* **DOMANDE DI STUDIO**
a - Secondo il testo sulla lotta al terrorismo, quanti paesi ha individuato l'amministrazione americana per sottoporne i cittadini a controlli particolari?
b - Prosegua il testo sulla lotta al terrorismo, riprendendolo subito dopo la sua ultima frase.

* **BLOCCO DI TESTO**
◆ ◆ ◆ ◆ ◆ ◆ ◆

Sottolineo questo punto perché la delega alla tecnologia sta diventando una pericolosa deriva, alla quale la politica si abbandona per scansare questioni difficili. In questi giorni, considerando tra l´altro anche l´enorme costo di una installazione generalizzata di body scanner, si sta mettendo l´accento proprio sulla necessità primaria di potenziare gli apparati di intelligence. Anche per una ragione banale. Ammesso che gli strumenti tecnologici riescano a rendere sicuri i voli, non per questo i terroristi abbandonerebbero i loro progetti. I casi della Spagna e della Gran Bretagna, ricordati prima, mettono in evidenza come il terrorismo ricorra a modalità diverse, si adatti al mutare delle situazioni. La lotta al terrorismo, dunque, richiede prima di tutto politiche adeguate, fondate soprattutto su conoscenza e prevenzione. E della prevenzione fa parte anche l´insieme delle politiche verso i paesi dai quali si pensa che i terroristi possano partire. Sì che appare sbagliata la sbrigativa misura presa dall´amministrazione americana, che ha individuato quattordici paesi i cui cittadini saranno sottoposti a controlli particolari. Immediate le reazioni, che hanno sottolineato il rischio di trasformare in “sospetti” tutti i cittadini di quei paesi, alimentando proprio la reazione antiamericana.

◆ ◆ ◆ ◆ ◆ ◆ ◆

* **VOCI ELENCATE**
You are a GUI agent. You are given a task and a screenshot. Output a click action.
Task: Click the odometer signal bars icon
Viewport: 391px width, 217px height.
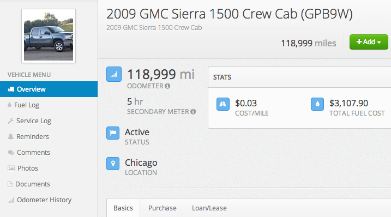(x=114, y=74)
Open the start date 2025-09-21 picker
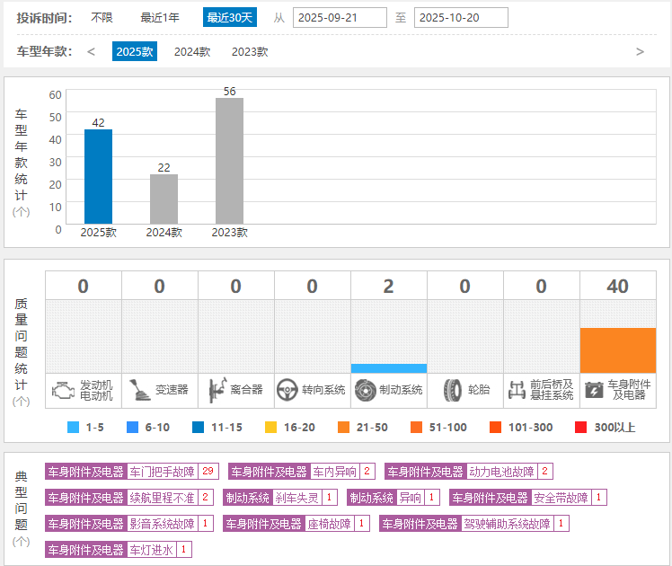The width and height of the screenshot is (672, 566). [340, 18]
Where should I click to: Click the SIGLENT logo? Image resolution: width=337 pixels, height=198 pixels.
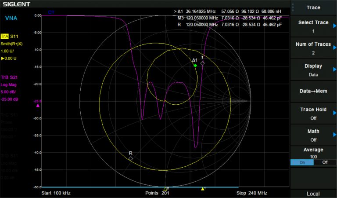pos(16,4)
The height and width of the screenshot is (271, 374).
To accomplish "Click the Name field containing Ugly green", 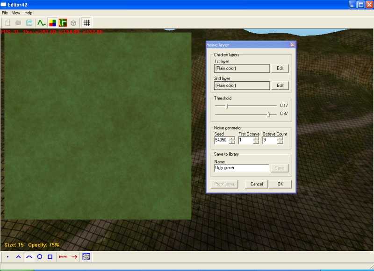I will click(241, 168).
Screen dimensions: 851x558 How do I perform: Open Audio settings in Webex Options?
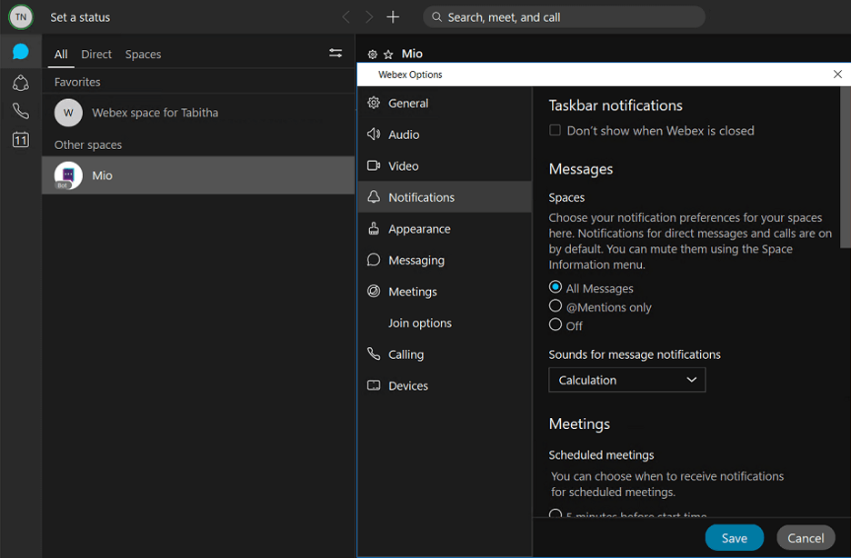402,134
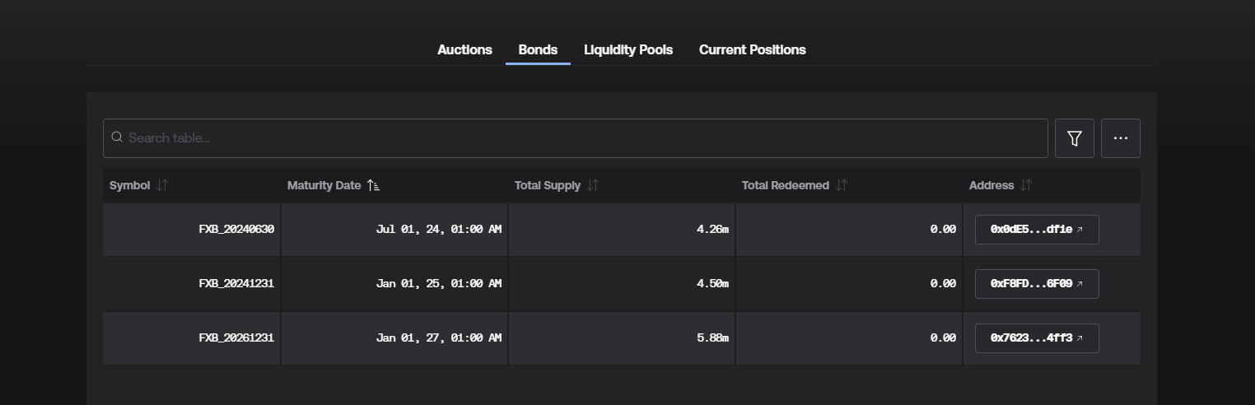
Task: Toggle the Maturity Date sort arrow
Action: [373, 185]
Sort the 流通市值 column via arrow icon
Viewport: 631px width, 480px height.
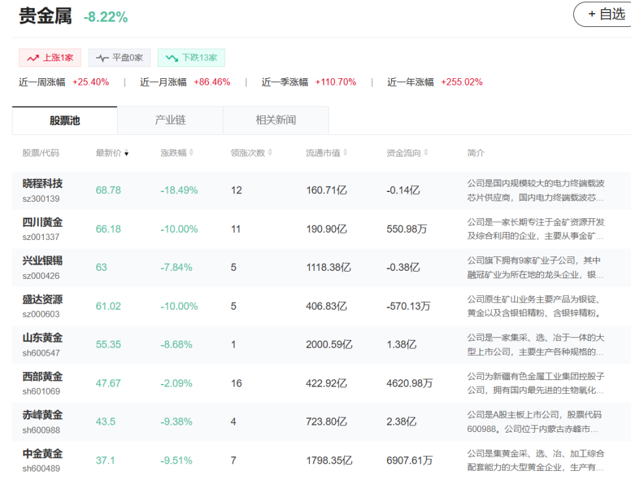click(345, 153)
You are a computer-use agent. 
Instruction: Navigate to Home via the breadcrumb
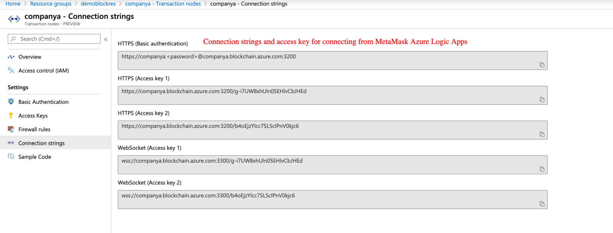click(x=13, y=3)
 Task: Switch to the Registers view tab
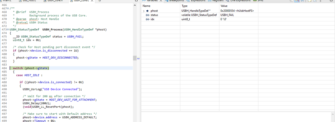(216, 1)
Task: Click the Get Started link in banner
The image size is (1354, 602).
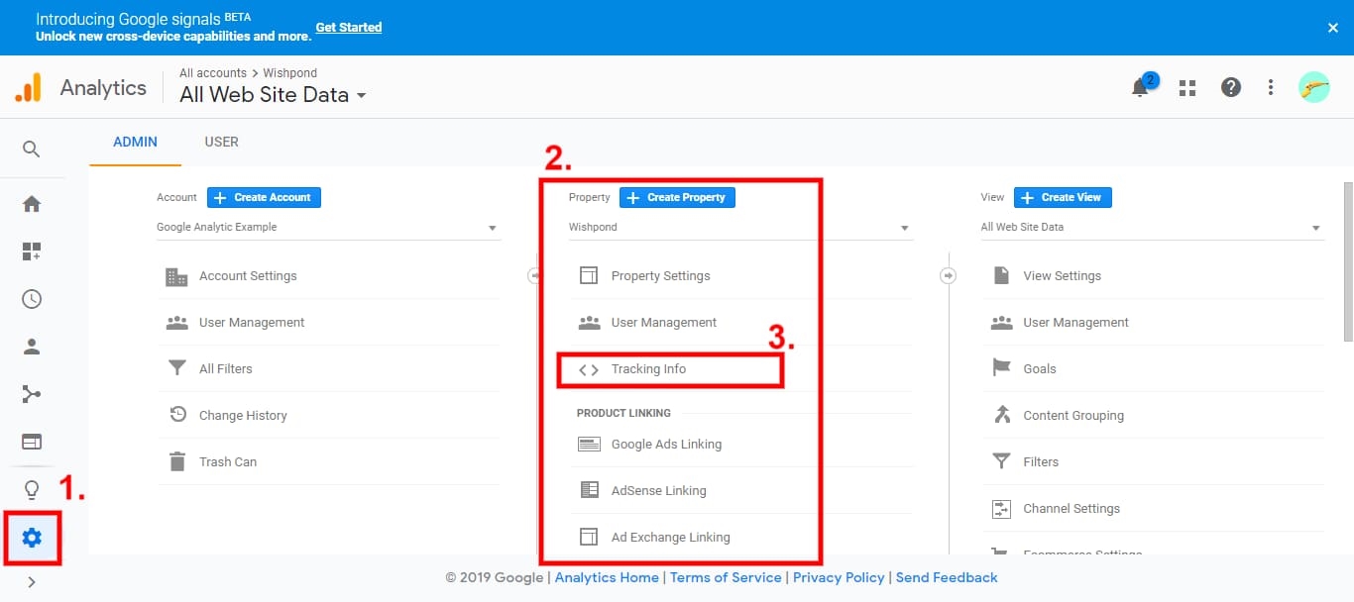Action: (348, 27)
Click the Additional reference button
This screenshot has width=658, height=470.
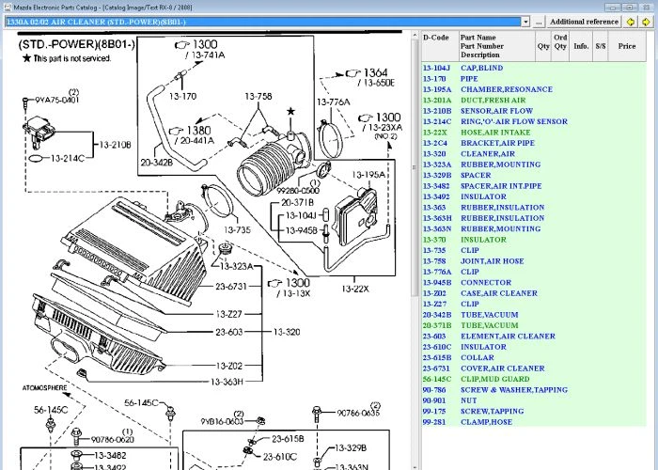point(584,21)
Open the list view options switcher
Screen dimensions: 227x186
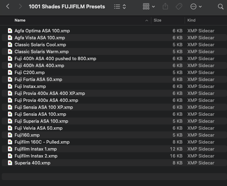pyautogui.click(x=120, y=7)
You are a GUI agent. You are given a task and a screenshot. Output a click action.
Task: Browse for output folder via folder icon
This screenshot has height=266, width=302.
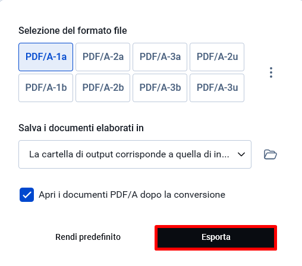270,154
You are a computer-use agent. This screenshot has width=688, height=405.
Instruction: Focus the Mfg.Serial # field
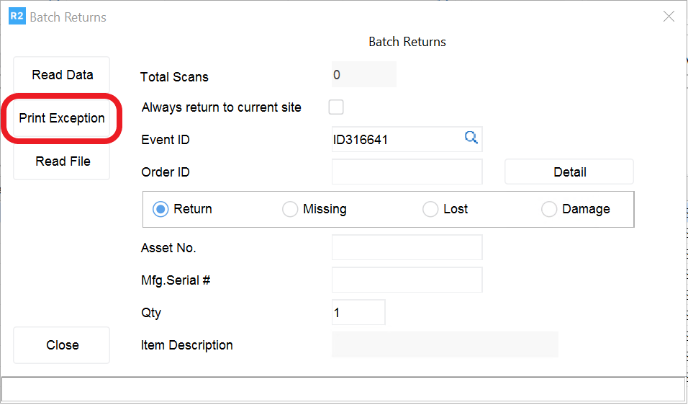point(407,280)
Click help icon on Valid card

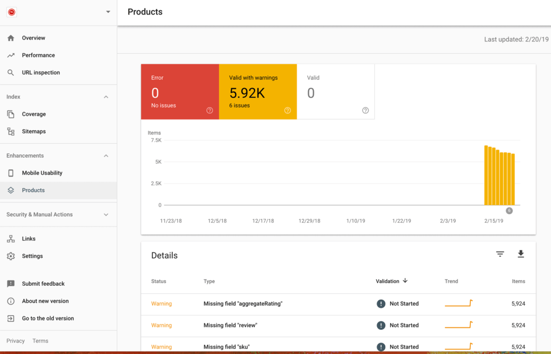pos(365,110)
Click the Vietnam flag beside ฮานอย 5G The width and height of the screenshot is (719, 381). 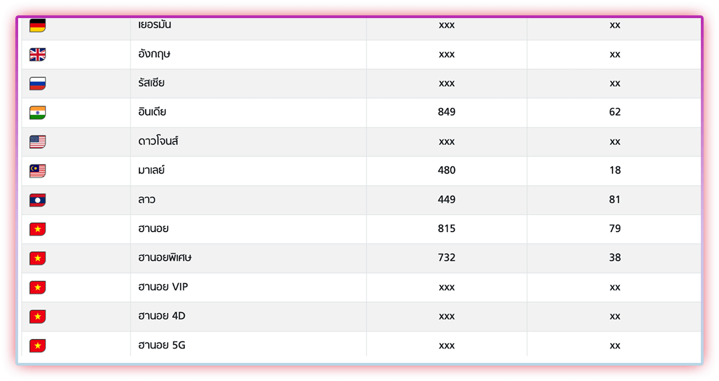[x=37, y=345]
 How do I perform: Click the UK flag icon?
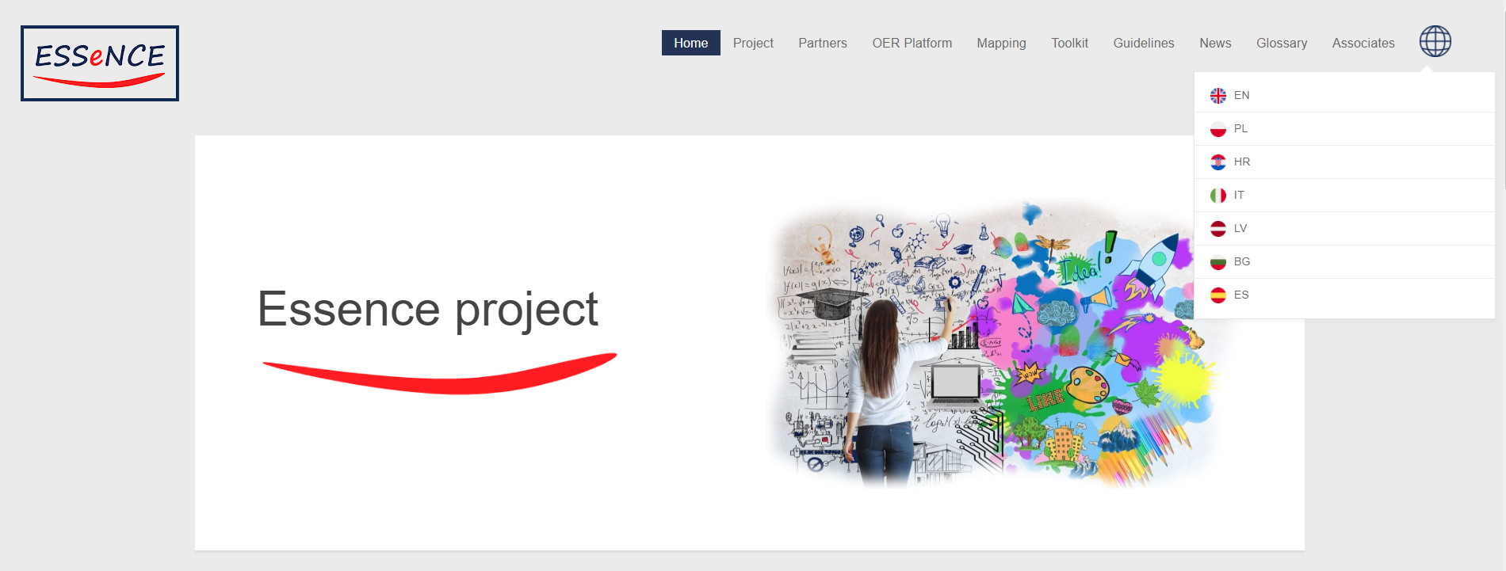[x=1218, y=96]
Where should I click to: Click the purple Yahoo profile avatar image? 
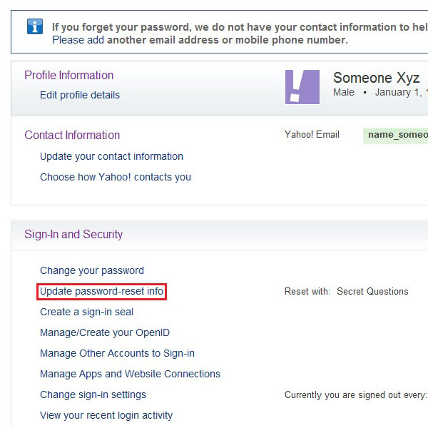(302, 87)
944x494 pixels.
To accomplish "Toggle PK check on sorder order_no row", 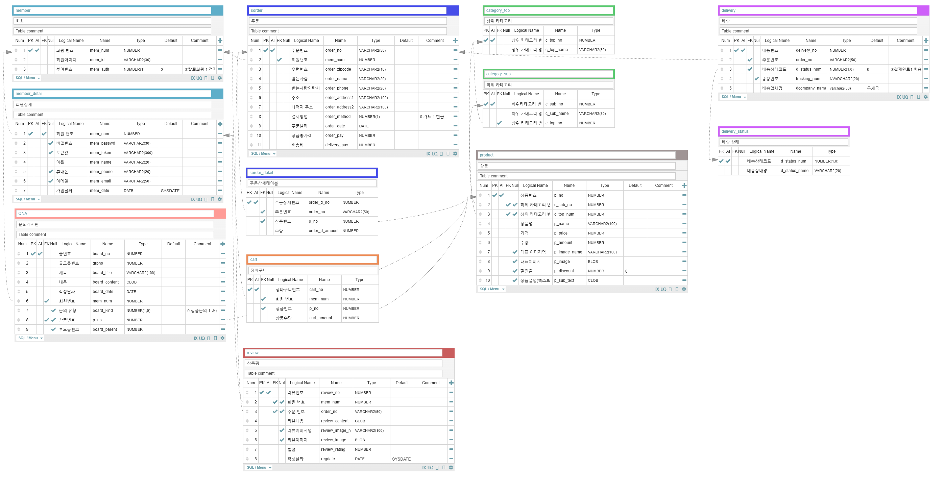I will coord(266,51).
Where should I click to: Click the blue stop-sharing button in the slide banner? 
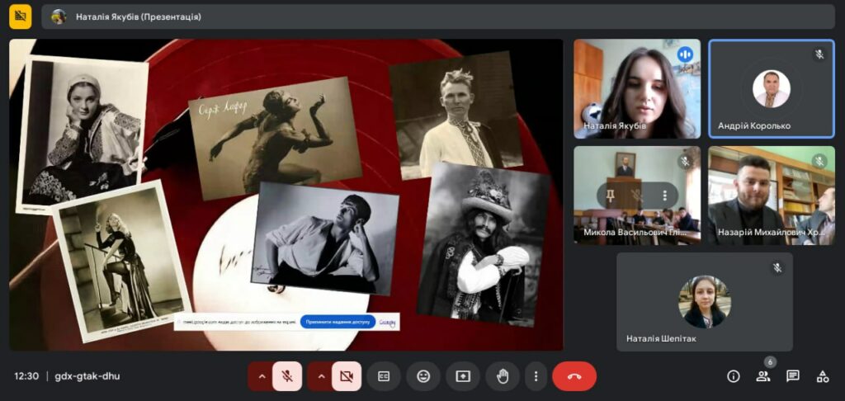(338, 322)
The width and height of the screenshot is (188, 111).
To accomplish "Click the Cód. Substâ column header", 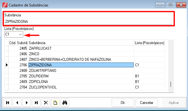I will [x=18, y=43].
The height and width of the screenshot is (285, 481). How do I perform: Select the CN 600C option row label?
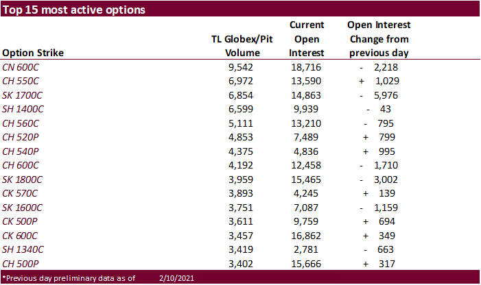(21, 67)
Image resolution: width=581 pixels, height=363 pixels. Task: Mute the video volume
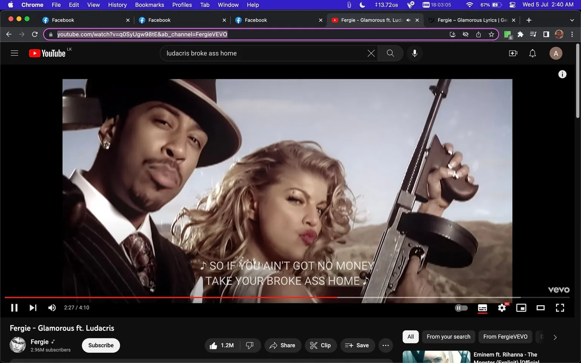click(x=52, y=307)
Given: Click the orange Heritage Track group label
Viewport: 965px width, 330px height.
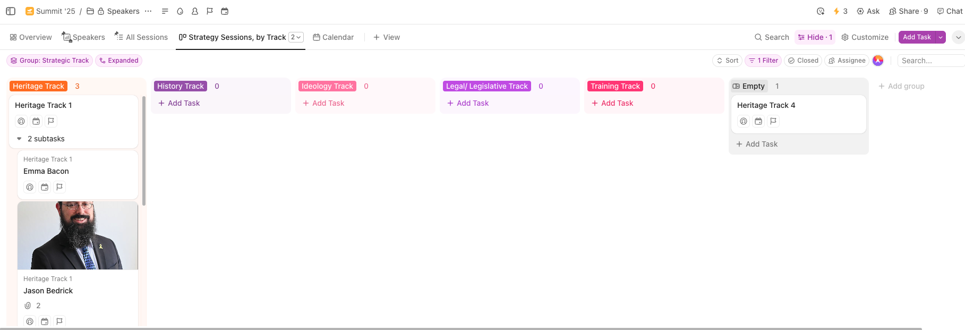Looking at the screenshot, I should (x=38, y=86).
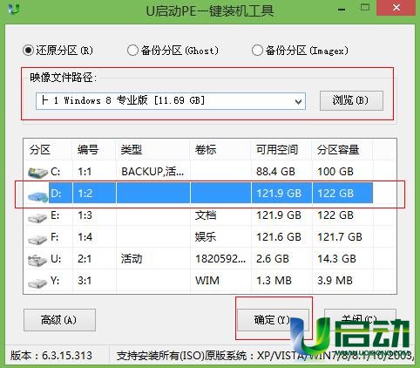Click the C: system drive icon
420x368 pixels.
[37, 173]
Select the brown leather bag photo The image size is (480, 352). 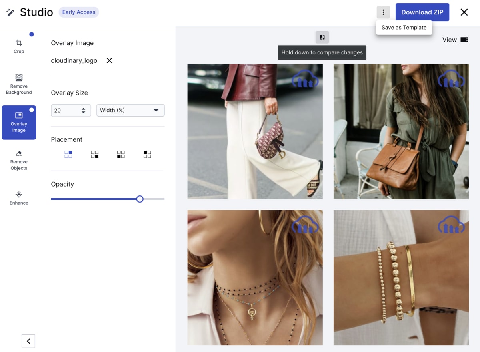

◆ ◆ ◆ ◆ ◆ ◆ ◆

* **RISPOSTE SCRITTE**
a - Quattordici paesi.

b -
In questo quadro, la questione dei body scanner deve essere analizzata da tre punti di vista: efficienza, sostenibilità, rispetto della privacy (che è parola ormai inadeguata, poiché in casi come questo sono la dignità e la libertà delle persone ad essere a rischio). Sappiamo che quegli strumenti non sono in grado di individuare oggetti nascosti nelle “cavità” del corpo, sì che già si prevede che i terroristi potrebbero usare le tecniche già sperimentate dai trafficanti di droga. L´investimento economico è molto impegnativo, anche per il numero di body scanners che dovrebbero essere installati, per evitare che i tempi dei controlli diventino insostenibili. E che cosa dire dello “striptease virtuale” al quale le persone sarebbero assoggettate?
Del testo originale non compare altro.